A recent survey of 2,113 U.S. adults, including 1,911 from the top 10 Nielsen market areas and 202 from Salt Lake City, found that there is a massive knowledge gap when it comes to recent family history. Knowledge of past generations varied by city, as 66 percent of Boston residents could name all of their grandparents, compared to only 26 percent of those in Philadelphia. San Francisco residents weren’t much better at 34 percent, while people in Chicago and Dallas only slightly higher at 36 percent.

As a whole, just 47 percent of respondents could correctly name all four grandparents.

The apple falls a bit far from the family tree

Conducted by OnePoll on behalf of Ancestry, the survey also reveals that only four percent could name all eight of their great-grandparents. When it comes to knowing the most about their family history, three in four people in Salt Lake City say they feel knowledgeable compared to 46 percent of those in Philadelphia.

Despite the knowledge gap, most respondents expressed interest in learning more about their family history (66%). In particular, over half the poll (51%) want to know stories about when their ancestors were young and what their were like at the time.

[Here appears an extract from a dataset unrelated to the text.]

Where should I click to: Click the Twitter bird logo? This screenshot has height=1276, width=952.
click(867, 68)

Most people claim to know the bulk of their family history from parents (43%) or grandparents (40%) relaying stories.

“Listening to family stories is a great starting point to learn about your family’s past, but some details can get lost as they are passed down for generations,” says Crista Cowan, Corporate Genealogist at Ancestry, in a statement. “Digging deeper into records, such as census records, can help fill in the gaps and add rich historical context about more recent family history.”

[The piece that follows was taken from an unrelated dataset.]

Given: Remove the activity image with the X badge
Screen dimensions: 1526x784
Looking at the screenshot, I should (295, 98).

Catching up with the Census

On April 1, the 1950 U.S. Census was made public. Ancestry is indexing the records state by state to make them searchable for everyone for free. The 151 million newly released records will provide key details about more recent generations.

With the release of the 1950 U.S. Census records, respondents are most interested to learn their ancestors’ employment details, including salary, status and hours worked (38%) and occupations (35%), followed by names (34%) and ages (34%).

“It’s exciting that younger generations now have the opportunity to learn more about family members they know, like parents and grandparents,” Cowan says. “The 1950 Census provides a fascinating look at an era in our collective history, marking the first time baby boomers appear in a U.S. census. The real magic happens when you discover a more complete picture of not only what your family member’s life was like at a moment in time, but also how it had changed over the decades.”